Adversarial hardening for AI agent outputs. Two modes: inline self-refutation (zero cost) and independent challenger subagent.
AI agents have two bad habits:
- Sycophancy — agreeing with everything you say
- Overconfidence — believing their own output is flawless
Challenge Loop adds adversarial scrutiny to catch both.
| Mode | What happens | Cost | When to use |
|---|---|---|---|
| Inline | 4-line self-refutation appended to response | Zero | Default, quick check |
| Subagent | Independent challenger reviews the output | Higher | Deep review, high-stakes decisions |
Append a self-refutation block to any judgment-containing output:
**Strongest objection:** [the best argument against what I just said]
**What would invalidate this:** [specific, falsifiable condition where I'd be wrong]
**When [alternative] is better:** [name the alternative + the condition]
**Key assumptions:** [what must hold for this to be right]
No subagent spawned. No latency. No cost. Just structured self-criticism.
Spawn an independent challenger to attack the output. Three intensity levels:
| Level | Rounds | Challenger persona | Trigger |
|---|---|---|---|
| ⚡ Light | 1 | Pragmatic colleague | "challenge this" / "审一下" |
| 🔥 Standard | 3 | Strict reviewer | "deep challenge" / "深度挑战" |
| 💀 Brutal | 5 | Ruthless investor | "brutal challenge" / "毁灭级挑战" |
The main agent drives the loop: spawn challenger → receive feedback → revise → spawn again → until STATUS: PASS or round limit.
User triggers challenge
↓
[Inline] → Agent appends 4-line self-refutation → Done
↓
[Subagent] → Agent spawns challenger subagent
↓
Challenger returns STATUS: PASS or STATUS: CHALLENGE + issues
↓
If CHALLENGE → Agent revises → Spawn new challenger with history
↓
Repeat until PASS or round limit → Output hardened result + summary
All platforms use the same canonical prompt template. Only the spawn mechanism differs.
| Platform | Mechanism |
|---|---|
| Hermes | delegate_task |
| OpenClaw | sessions_spawn (mode: run, thinking: off, timeout: 120s) |
| Claude Code | Agent tool |
cp SKILL.md ~/.hermes/skills/challenge-loop/SKILL.mdInclude SKILL.md as a skill or system prompt instruction.
| Action | English | Chinese |
|---|---|---|
| Inline | "challenge inline" / "any issues?" | "挑战一下" / "批一下" / "靠谱吗" |
| ⚡ Light | "challenge this" / "review this" | "审一下" / "帮我审查一下" |
| 🔥 Standard | "deep challenge" / "strict review" | "深度挑战" / "严格审查" |
| 💀 Brutal | "brutal challenge" | "毁灭级挑战" / "往死里挑" |
| Skip | "skip challenge" / "just give it" | "跳过" / "不用审" / "直接给" |
User: "I recommend we use microservices. deep challenge"

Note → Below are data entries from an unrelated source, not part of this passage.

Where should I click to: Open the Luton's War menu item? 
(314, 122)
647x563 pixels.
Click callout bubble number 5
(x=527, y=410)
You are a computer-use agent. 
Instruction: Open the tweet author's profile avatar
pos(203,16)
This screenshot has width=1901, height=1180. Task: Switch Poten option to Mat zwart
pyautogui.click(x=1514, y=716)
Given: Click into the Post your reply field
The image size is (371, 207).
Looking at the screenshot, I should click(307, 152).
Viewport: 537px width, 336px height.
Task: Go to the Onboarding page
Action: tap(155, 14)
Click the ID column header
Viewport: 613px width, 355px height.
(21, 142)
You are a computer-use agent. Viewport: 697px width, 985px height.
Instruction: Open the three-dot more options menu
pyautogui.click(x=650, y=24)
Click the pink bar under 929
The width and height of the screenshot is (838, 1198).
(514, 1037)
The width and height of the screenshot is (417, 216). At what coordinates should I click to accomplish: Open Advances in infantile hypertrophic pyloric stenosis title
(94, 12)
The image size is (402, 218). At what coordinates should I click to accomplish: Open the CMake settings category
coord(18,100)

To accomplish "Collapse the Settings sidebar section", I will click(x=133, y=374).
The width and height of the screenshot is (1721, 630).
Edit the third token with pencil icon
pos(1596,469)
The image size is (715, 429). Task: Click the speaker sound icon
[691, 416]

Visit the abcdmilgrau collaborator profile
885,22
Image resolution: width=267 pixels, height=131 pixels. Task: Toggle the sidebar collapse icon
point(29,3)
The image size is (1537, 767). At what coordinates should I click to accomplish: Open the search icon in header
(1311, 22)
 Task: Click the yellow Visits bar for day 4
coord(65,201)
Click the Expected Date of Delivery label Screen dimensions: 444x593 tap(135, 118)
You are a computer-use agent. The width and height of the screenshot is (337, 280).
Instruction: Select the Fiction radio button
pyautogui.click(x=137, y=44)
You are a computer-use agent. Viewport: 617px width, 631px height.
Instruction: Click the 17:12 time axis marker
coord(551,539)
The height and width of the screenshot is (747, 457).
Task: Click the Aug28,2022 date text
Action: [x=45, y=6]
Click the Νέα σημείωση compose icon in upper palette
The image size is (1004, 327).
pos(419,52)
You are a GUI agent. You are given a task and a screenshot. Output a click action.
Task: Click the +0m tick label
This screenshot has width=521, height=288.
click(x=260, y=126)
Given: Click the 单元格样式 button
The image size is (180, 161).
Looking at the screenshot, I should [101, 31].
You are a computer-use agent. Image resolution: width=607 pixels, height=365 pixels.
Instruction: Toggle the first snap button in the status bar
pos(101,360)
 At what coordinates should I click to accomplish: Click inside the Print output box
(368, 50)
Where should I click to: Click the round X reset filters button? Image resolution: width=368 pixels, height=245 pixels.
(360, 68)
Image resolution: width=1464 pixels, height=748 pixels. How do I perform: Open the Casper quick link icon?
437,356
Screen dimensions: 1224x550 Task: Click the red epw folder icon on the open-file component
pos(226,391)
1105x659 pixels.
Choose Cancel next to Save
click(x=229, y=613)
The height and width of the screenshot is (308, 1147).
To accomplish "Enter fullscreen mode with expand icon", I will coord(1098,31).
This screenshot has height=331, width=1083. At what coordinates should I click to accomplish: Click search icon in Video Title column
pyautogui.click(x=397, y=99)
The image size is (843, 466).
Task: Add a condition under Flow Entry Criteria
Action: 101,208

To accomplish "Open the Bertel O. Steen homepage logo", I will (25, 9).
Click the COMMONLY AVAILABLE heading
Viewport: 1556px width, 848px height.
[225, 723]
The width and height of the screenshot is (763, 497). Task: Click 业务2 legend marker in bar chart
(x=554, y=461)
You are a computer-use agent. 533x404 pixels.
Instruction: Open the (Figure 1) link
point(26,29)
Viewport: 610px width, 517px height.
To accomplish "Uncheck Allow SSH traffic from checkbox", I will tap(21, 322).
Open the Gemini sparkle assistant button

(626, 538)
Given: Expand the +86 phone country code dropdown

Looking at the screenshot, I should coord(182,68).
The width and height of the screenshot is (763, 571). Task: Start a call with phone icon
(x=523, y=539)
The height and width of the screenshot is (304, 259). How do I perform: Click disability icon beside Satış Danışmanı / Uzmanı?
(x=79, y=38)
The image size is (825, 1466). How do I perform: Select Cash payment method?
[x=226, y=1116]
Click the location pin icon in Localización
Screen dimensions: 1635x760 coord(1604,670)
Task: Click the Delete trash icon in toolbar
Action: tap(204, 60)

Round 1 — Challenger returns:
STATUS: CHALLENGE
- [Assumption]: Team can operate 5+ services independently, but 3 engineers
means operational overhead will dominate.
→ Verify team size can sustain independent deploy cycles.
- [Alternative]: Modular monolith gives same code boundaries without
network latency and deployment complexity.
→ Evaluate as stepping stone; split later when team grows.
- [Risk]: 4 cross-service workflows require saga patterns.
→ Map all cross-service data flows before committing.
Round 2 — Revised challenger returns:
STATUS: PASS
Final output:
[Revised recommendation: modular monolith with extraction plan]
**🔥 Challenge Summary (2 rounds, 3 changes)**
- 🔴 Team too small for microservices ops → switched to modular monolith
- 🔴 Distributed transactions unmapped → added data flow mapping step
- 🟡 Missing extraction criteria → added team size trigger for splitting
**Key assumptions:** Team stays ≤5 engineers in next 12 months;
feature velocity matters more than independent deployability right now.
The challenger must NEVER trigger challenge-loop itself. Every challenger prompt includes:
Do NOT trigger challenge-loop. Do NOT load any challenge/review skills. Do NOT spawn subagents.
Enforced at the prompt level. No file locks or external state.
MIT-0 — free to use, modify, and redistribute. No attribution required.